Objective: To determine if the complete response rates of lentigo maligna (LM) to imiquimod, 5%, cream can be improved by the addition of a topical retinoid.
Design: Prospective randomized study of patients treated with imiquimod alone vs imiquimod plus a topical retinoid, followed by conservative staged excisions.
Setting: Mohs surgical clinic in an academic institution.
Patients: Ninety patients with biopsy-confirmed LM.

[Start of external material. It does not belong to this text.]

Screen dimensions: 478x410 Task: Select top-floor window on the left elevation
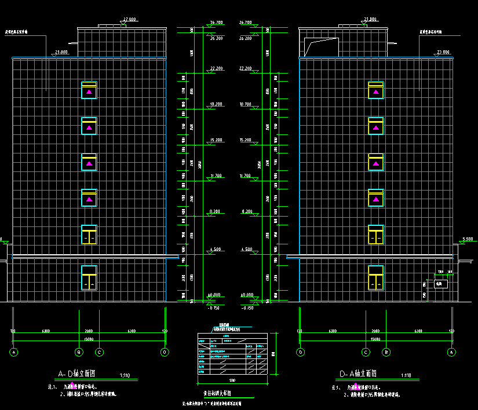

Interventions: Ninety patients with 91 LMs were randomized into 2 groups. One group received imiquimod, 5%, cream 5 d/wk for 3 months, while the other group also received tazarotene, 0.1%, gel 2 d/wk for 3 months. Following topical therapy, all patients underwent staged excisions and frozen section analysis with Melan-A immunostaining to confirm negative margins.

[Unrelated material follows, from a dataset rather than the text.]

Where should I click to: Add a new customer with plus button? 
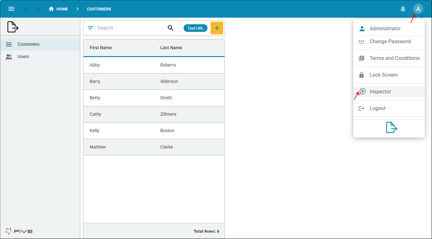point(217,28)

Main outcome measure: The presence or absence of residual LM at the time of staged excision.
Results: Forty-six patients with 47 LMs were randomized to receive monotherapy: 42 of 47 LMs reached the intended treatment duration, with 27 complete responses (64%). Forty-four patients with 44 LMs were randomized to receive combined therapy: 37 of 44 LMs reached the intended treatment duration, with 29 complete responses (78%). This difference did not reach statistical significance (P=.17). There have been no recurrences to date, with a mean follow-up period of 42 months.
Conclusions: Among patients who received topical imiquimod with vs without tazarotene, 22% (8 of 37) of lesions vs 36% (15 of 42) of lesions showed residual LM on staged excisions. Pretreating LM with imiquimod, 5%, cream may decrease surgical defect sizes; however, total reliance on topical imiquimod as an alternative to surgery may put the patient at increased risk of a local recurrence.
Trial registration: ClinicalTrials.gov NCT00707174.